Anlastung von Staukosten
Erstellt am: 15.03.2011 | Stand des Wissens: 22.08.2024
Synthesebericht gehört zu:
Ansprechperson
Bauhaus-Universität Weimar, Professur Infrastrukturwirtschaft und -management - Prof. Dr. Thorsten Beckers
Karlsruher Institut für Technologie (KIT), Institut für Volkswirtschaftslehre (ECON), Prof. Dr. Kay Mitusch
M-Five GmbH Mobility, Futures, Innovation, Economics
Neben den Infrastruktur- und Umweltkosten verursacht die Straßenbenutzung auch externe Kosten, die Verkehrsteilnehmende anderen Straßenverkehrsteilnehmenden zufügen. Infolge wechselseitiger Behinderungen der Verkehrsteilnehmenden sinken mit zunehmendem Verkehrsaufkommen die Durchschnittsgeschwindigkeiten, bis hin zum Stop-and-Go-Verkehr und, nahe der Kapazitätsgrenze, zum temporären Stillstand. Jedes zusätzliche Fahrzeug verlangsamt also alle anderen Verkehrsteilnehmenden auf einer Strecke und erhöht damit deren private (Zeit-)Kosten. Bei der Entscheidung über die Durchführung einer Fahrt zum aktuellen Zeitpunkt und über die gewählte Route kann jeder Straßenverkehrsteilnehmende zwar seine individuellen Durchschnittskosten (Zeit- und Betriebskosten) für diese Fahrt berücksichtigen, er ignoriert aber in aller Regel seinen unmittelbaren negativen Einfluss auf die Reisezeit und Betriebskosten anderer Nutzender. Damit kann es ohne Steuerungsmaßnahmen in Zeiten hoher Nachfrage zur Übernutzung der vorhandenen Straßenkapazität kommen, die sich in Verkehrsbehinderungen und Verkehrsstaus äußert. Die den anderen Verkehrsteilnehmenden aufgebürdeten zusätzlichen Kosten einer Fahrt werden als externe Staugrenzkosten bezeichnet. Entsprechend des überproportionalen Absinkens der Durchschnittsgeschwindigkeiten weisen diese externen Staugrenzkosten einen mit zunehmender Verkehrsstärke steigenden Verlauf auf, das heißt, sie sind bei Erreichen oder Überschreiten der Straßenkapazität besonders hoch.
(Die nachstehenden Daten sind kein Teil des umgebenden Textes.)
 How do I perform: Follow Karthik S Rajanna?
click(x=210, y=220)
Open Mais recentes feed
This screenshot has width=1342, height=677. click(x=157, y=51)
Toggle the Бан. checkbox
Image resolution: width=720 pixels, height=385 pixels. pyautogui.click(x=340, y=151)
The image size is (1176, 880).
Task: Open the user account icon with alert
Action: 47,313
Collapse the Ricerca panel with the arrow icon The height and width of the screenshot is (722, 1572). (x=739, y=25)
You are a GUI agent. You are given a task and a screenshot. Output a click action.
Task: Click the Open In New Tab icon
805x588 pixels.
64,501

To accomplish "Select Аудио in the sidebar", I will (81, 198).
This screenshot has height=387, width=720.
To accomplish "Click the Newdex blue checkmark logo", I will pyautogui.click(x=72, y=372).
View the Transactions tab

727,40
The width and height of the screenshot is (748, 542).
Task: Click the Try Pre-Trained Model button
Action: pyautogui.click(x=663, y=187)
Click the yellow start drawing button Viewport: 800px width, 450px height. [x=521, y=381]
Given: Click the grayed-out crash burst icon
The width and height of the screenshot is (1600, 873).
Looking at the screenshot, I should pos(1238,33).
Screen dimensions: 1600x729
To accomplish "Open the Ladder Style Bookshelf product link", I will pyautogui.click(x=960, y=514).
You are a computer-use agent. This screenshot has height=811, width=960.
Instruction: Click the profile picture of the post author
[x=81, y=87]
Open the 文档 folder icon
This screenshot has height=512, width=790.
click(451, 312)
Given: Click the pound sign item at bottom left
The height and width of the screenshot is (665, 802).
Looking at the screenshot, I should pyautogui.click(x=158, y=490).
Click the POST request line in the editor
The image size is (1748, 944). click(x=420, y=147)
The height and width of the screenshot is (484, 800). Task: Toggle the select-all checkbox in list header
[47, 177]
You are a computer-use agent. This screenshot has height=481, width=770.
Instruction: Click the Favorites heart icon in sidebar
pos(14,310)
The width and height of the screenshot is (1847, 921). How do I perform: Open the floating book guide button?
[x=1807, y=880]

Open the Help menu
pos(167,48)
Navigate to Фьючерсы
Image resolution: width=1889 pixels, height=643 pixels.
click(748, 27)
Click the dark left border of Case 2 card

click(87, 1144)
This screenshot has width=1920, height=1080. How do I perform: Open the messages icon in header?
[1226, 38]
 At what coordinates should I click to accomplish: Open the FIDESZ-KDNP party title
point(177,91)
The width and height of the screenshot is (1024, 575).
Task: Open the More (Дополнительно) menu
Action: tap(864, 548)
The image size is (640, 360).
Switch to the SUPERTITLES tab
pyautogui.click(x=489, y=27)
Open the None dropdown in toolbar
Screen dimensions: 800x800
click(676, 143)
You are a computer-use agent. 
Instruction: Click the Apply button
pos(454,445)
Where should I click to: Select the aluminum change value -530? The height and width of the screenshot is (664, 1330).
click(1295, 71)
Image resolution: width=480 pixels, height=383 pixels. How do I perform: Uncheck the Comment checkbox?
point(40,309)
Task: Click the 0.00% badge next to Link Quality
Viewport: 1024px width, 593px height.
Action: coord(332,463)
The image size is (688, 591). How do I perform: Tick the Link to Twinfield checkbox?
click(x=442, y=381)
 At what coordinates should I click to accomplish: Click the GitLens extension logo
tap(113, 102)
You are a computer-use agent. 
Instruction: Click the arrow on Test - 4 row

Eine Anlastung der nicht gedeckten Grenzkosten der Benutzung soll eine Dämpfung und Umlenkung der Nachfrage bewirken. Ziel ist eine bessere Auslastung der Kapazitäten durch Änderung von Fahrtzeiten, Fahrthäufigkeiten, Fahrtrouten und Verkehrsmittelwahl.
Die Staugrenzkosten galten über einen langen Zeitraum als die dominierenden externen Effekte des Straßenverkehrs. In den Handbüchern der EU-Kommission für externe Kosten des Verkehrs wurden die Kosten des Staus weit höher auswiesen, als die Kosten für Umwelt und Klima. Die Motivation für die Berücksichtigung von Staukosten folgte aus der neoklassischen Wohlfahrtstheorie, die eine optimale Wohlfahrtssituation für eine Volkswirtschaft dann als gegeben ansieht, wenn die Preise den Grenzkosten entsprechen. So wird im Falle von Staus argumentiert, dass die sozialen Grenzkosten einer Fahrt höher sind als die von den Verkehrsteilnehmern wahrgenommenen individuellen Durchschnittskosten, sodass die Differenz als Gebühr anzulasten ist, um eine optimale Auslastung der Straßen herzustellen (Pigou-Steuer nach [Pigou20]).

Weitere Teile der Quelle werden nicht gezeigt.